[Descrição da tarefa] Dê continuidade ao trecho sobre livros infantis e o medo das crianças, começando logo após a última frase apresentada.

[Trecho de origem]
Dando continuidade ao tema “medos” abordado na indicação do livro no post anterior, tenho outra sugestão: Chapeuzinho Amarelo de Chico Buarque, José Olympio Editora.

O livro conta a história de uma menina que sente medo do medo, medo do desconhecido. Este medo é representado no livro pela figura do Lobo. Com esse medo Chapeuzinho Amarelo deixa de fazer muitas coisas relacionadas ao cotidiano infantil tais como não ir a festas, não ouvir conto de fadas e até mesmo de brincar. No decorrer do livro a menina enfrenta seu principal medo de frente, que é o do Lobo, tornando-o um inofensivo Bolo. Esta transformação é feita de forma brilhante por Chico Buarque ao escrever diversas vezes a palavra lobo em separação silábica que aos poucos torna-se bolo.

“LO BO LO BO LO BO LO BO LO BO LO BO LO BO LO BO LO BO LO”

O livro possibilita trabalhar o enfrentamento dos medos que povoam o imaginário infantil através da alternativa escolhida por Chapeuzinho Amarelo, ou seja, analisar o medo e poder perceber que o medo de sentir medo é maior do que o próprio objeto de medo.
Mesmo ensinado a criança que podemos enfrentar o medo não podemos minimizar o que ela sente. O medo é uma reação natural em que fazemos a avaliação de um evento como perigoso ou ameaçador. Esta avaliação é diferente para cada pessoa e o mesmo evento que para uma pode causar muito medo para outra não.
O medo causa reações físicas desconfortáveis como suor, o aumento do ritmo cardíaco e respiratório e tensão muscular. Então mesmo quando dizemos para a criança que “não sinta medo” ou “você já é grande para ter medo”, o comportamento que esperamos pode não acontecer já que o corpo da criança está dando sinais de que ela está com muito medo.
Por isso, ensinar aos poucos que todos têm medo e que podemos ter alternativas para lidar com eles é muito importante. Neste ponto as histórias são um grande aliado, já que a criança por meio delas poderá primeiramente aprender a lidar com o medo do outro, o medo dos personagens dos livros, para depois poder lidar com o seu próprio medo.

terça-feira, 24 de maio de 2011

Começando...


Fiquei pensando por onde começar... relembrei minha infância, comparei situações por mim vividas com as das crianças que pude acompanhar o desenvolvimento e também com as enfrentadas pelos meus pequenos no consultório. Percebi então o que é quase lógico!
Crianças adoram histórias. Podem ser um clássico dos contos de fadas, a história de sua própria vida, as inventadas, as de terror, as de romance, enfim, adoram histórias.

[Material fornecido]
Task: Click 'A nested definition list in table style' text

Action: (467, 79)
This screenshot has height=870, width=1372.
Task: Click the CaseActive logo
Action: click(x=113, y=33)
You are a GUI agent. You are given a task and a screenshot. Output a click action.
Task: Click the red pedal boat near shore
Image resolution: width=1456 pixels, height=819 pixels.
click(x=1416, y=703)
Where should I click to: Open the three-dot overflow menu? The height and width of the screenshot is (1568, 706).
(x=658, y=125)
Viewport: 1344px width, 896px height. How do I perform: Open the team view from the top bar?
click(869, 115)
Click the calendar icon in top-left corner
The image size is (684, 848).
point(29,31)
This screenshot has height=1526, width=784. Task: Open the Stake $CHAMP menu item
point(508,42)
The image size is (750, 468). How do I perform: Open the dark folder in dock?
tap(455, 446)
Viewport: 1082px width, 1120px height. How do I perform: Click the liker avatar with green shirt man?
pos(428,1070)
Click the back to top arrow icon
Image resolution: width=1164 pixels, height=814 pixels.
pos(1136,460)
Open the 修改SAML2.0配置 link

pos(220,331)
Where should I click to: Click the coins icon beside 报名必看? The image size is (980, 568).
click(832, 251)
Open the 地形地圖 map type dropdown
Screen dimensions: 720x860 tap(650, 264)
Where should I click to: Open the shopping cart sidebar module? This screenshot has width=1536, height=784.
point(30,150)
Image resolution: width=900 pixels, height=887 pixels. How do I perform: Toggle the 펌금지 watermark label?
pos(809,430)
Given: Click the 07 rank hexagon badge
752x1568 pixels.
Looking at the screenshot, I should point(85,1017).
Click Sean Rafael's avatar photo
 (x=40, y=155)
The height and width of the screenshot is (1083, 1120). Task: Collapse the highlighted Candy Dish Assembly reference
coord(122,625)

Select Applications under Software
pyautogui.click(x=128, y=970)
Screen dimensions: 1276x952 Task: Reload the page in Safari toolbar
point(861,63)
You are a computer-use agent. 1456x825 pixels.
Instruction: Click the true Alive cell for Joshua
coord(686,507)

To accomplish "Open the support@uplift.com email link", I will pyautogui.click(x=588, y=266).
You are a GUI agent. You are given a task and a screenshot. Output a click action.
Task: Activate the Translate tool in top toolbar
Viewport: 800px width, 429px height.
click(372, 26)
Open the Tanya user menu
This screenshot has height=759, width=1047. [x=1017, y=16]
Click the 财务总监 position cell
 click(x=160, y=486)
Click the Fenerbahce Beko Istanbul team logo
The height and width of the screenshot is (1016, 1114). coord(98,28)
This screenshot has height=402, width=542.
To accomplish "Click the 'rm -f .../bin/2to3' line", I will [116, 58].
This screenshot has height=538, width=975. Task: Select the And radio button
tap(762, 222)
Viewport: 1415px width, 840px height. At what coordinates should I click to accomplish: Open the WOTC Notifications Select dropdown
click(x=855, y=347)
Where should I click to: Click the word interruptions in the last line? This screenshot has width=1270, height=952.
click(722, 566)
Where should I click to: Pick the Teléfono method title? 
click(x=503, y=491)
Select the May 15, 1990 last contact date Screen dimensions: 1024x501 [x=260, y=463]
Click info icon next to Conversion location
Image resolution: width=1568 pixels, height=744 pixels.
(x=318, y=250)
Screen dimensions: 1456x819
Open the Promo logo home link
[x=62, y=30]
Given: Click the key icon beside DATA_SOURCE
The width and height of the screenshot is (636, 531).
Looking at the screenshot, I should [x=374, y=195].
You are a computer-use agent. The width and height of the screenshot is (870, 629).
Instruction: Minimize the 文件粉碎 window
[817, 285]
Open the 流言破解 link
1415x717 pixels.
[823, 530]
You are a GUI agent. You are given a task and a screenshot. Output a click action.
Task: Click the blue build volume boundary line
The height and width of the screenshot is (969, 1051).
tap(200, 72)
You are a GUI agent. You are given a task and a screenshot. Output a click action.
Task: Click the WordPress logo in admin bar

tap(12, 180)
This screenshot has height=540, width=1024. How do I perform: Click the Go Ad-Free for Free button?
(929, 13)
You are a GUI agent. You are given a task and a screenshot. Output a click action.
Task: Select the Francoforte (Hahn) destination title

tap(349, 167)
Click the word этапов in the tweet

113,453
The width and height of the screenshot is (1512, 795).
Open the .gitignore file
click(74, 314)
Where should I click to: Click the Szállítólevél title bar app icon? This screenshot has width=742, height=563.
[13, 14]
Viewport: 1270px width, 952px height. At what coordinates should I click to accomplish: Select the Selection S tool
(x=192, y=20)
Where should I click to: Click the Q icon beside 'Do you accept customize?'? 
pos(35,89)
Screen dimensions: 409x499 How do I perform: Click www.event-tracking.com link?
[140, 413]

[Resposta esperada]
Adultos contando histórias para crianças é uma atividade comum em diversas situações. Pode ser no momento de colocar o filho para dormir, a professora na escola, no consultório do psicólogo, na hora do reforço escolar ou em uma situação que é preciso deixar a criança quieta por algum tempo.
Então, podemos perceber que as histórias infantis são normalmente usadas como uma forma de distração e entretenimento para crianças. Entretanto, algumas vezes, passa despercebido que essas mesmas histórias podem ser escolhidas adequadamente para cada situação e nos ajudar a participar do mundo infantil, da linguagem infantil e assim podemos estabelecer uma conversa dentro de um contexto no qual elas possam se expressar e nos entender de forma mais adequada.
O conteúdo da história a ser abordado pode ser escolhido dependendo do momento de vida da criança, dos conflitos pelos quais ela está passando. Assim, a escolha da história pode possibilitar à criança uma melhor investigação e a aprendizagem sobre o mundo que a cerca, favorecendo aspectos cognitivos, simbolização do mundo interior de pensamentos e afetos, por meio da imaginação.
Bettelheim (2007), afirma que os problemas infantis, como a necessidade do amor, do medo e do desamparo, da rejeição e da morte, são colocados nas histórias em lugares fora do tempo e do espaço, mas reais para crianças.

Por enquanto, deixo a indicação de um livro através do qual podemos abordar os medos, muitas vezes reais, tais como o medo do escuro, de ficar sozinho e da pobreza: A Princesinha Medrosa de Odilon Moraes, Editora Cosac Naify.